Shares in Traton plunged nearly 9% in Frankfurt trading following the results.
The company now expects unit sales and revenue to decline by as much as 10%, a sharp revision from its previous forecast of between a 5% drop and 5% growth. It also lowered its adjusted operating margin target to 6%–7%, down from 7.5%–8.5%.
According to Jefferies analysts, the guidance range implies an EBIT of €2.6-3.3 billion, with the midpoint of €2.9 billion.
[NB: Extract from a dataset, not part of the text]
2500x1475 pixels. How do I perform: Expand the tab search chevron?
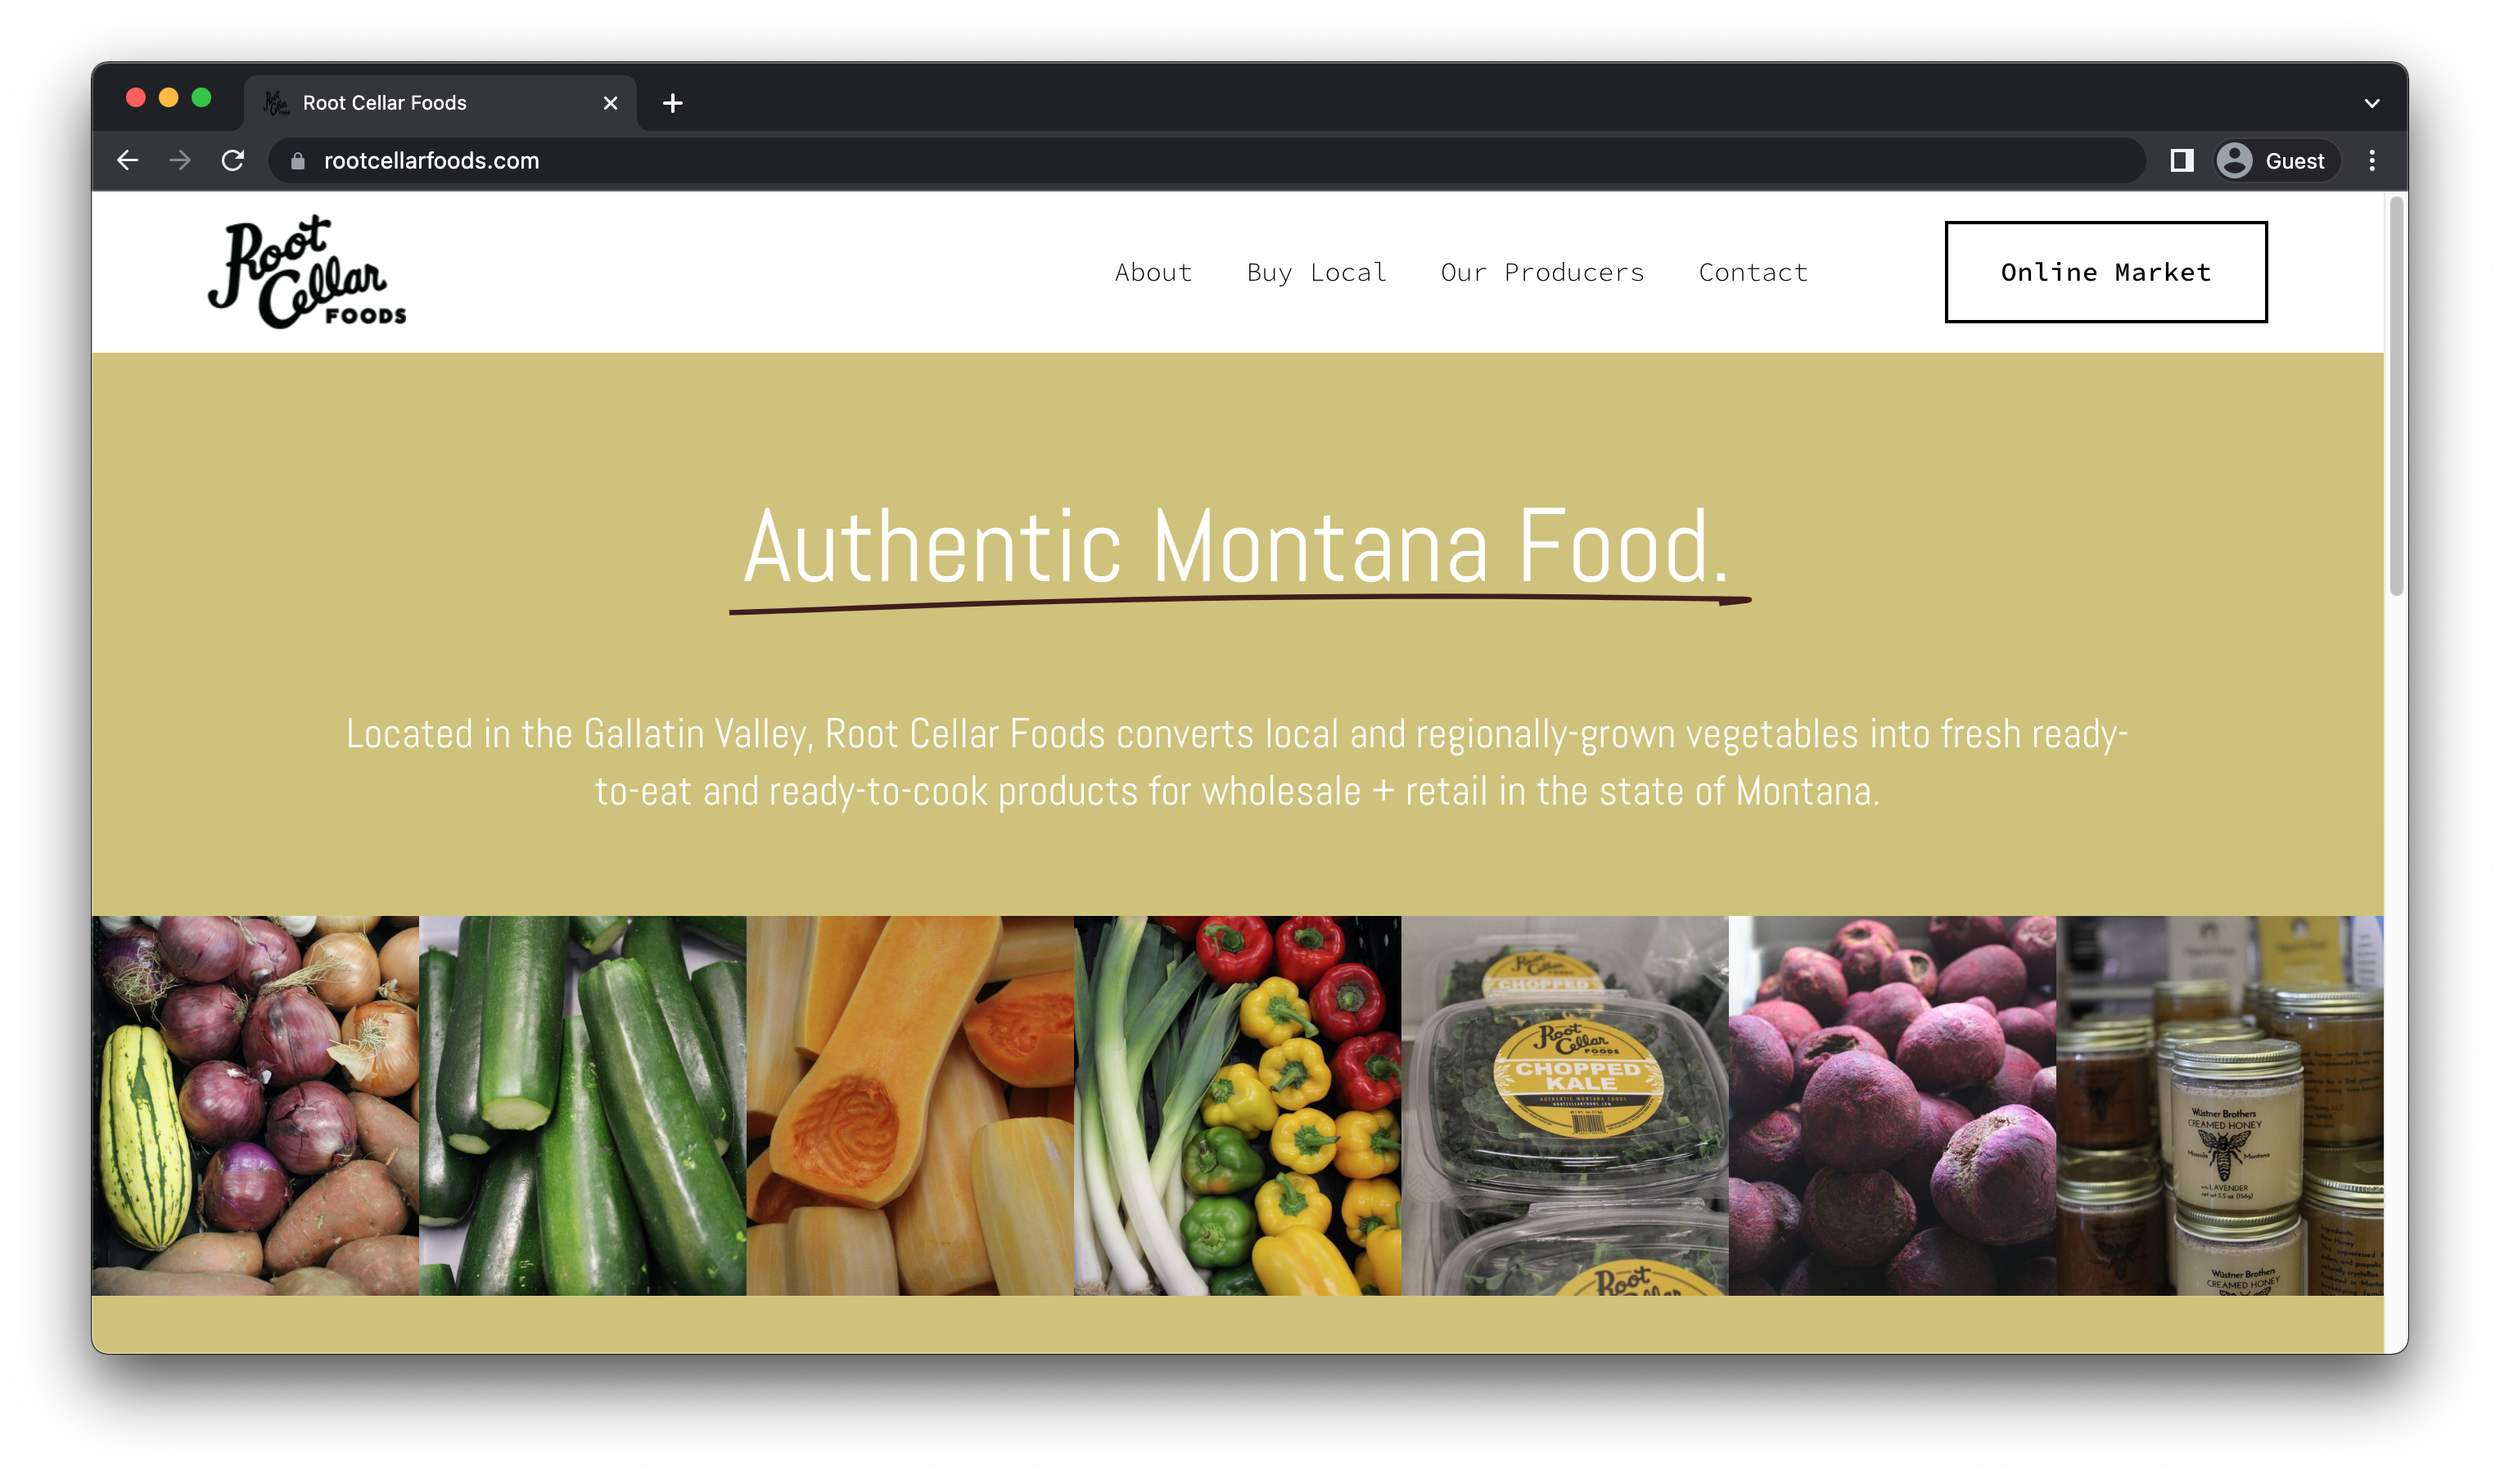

That’s lower than the consensus estimate of $3.2 billion, the firm noted.
"Focus will be on the change to ’25 guide with Group EBIT -20% at the midpoint," analyst Michael Aspinall said. "The change to guidance is larger than expected given the primary market weakness is the U.S. and with International just 10% of EBIT in ’25."
The guidance cut comes despite an 11% increase in first-half orders, supported by replacement demand in Europe. However, Traton noted the broader economic picture remains fragile, with continued weakness in Europe, subdued conditions in Brazil, and persistent caution from North American truck buyers.
"Although we are currently operating in a difficult and uncertain market environment, we are proactively addressing these challenges with cost consciousness, production flexibility, and focus on services," CEO Christian Levin said.
Traton, which owns brands including Scania, MAN, and Navistar (NYSE:NAV), reported a 33% drop in adjusted operating profit to €1.4 billion for the first half, while revenue declined 6% to €21.9 billion.